In a Jan. 17 letter to Gov. Arnold Schwarzenegger, California Tribal
Business Alliance Chairman Paula Lorenzo raised concerns over what CTBA
fears may be a proliferation of Class II machines "beyond those authorized
by the tribal-state gaming compacts."

Noting that "the expanding use of these electronic devices threatens the
integrity of the compacts and invites tribes to ignore their
responsibilities to the greater community in which they operate," Lorenzo
stated that her organization is "aware of several thousand purported Class
II machines being operated by [California] tribes with compacts which may,
in fact, not be Class II electronically-aided bingo games and which do not
have the approval of the [National Indian Gaming Commission]."
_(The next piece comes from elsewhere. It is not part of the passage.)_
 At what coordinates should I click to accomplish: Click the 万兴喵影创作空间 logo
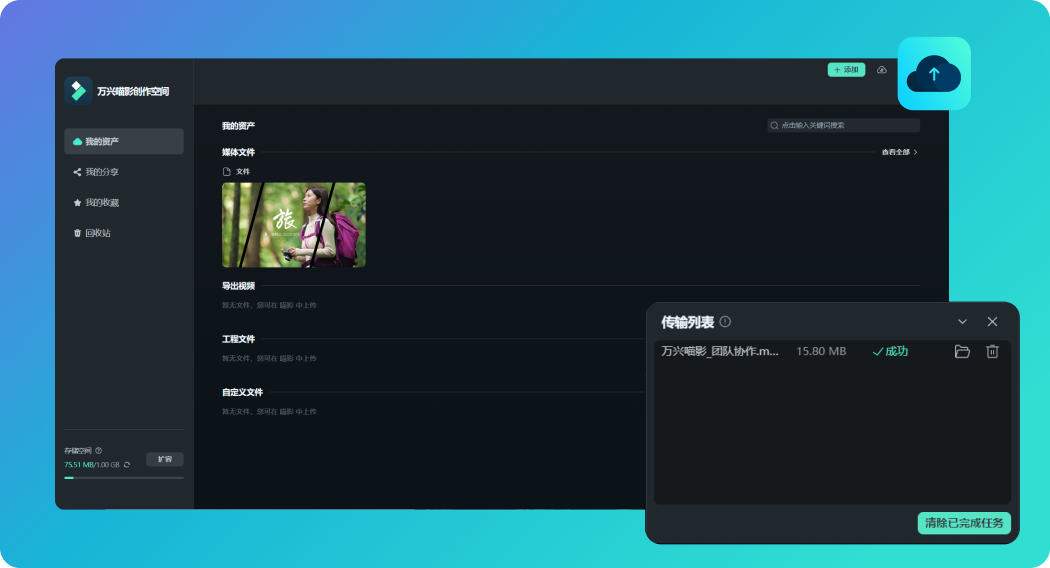[78, 90]
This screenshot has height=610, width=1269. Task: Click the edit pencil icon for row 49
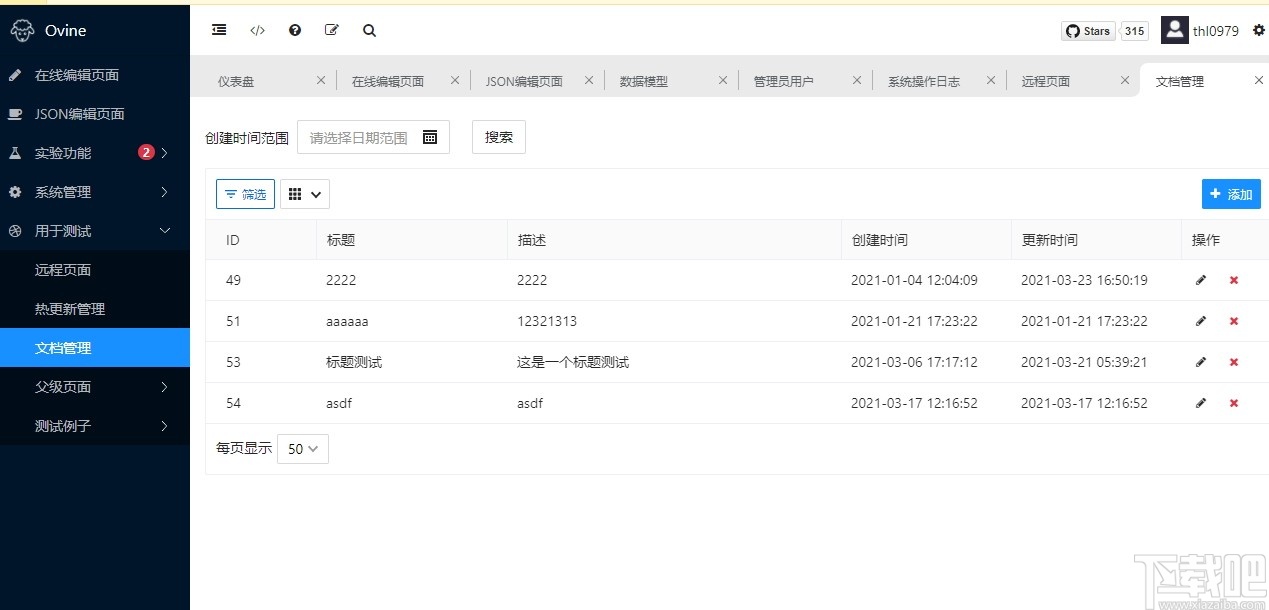click(x=1200, y=280)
The CTBA letter also said that "tribes operating under the compacts have a
powerful incentive to operate devices that push and may exceed the
definitions of a Class II game to avoid revenue share payments, increase
the number of machines beyond those authorized by their compacts, and avoid
the mitigation of environmental impacts and other protections afforded by
the compacts."

Class II bingo machines pit player against player and do not require a
tribal/state compact. Class III slot machines play gamers against the
house, the use of which requires a state/tribal compact under federal law.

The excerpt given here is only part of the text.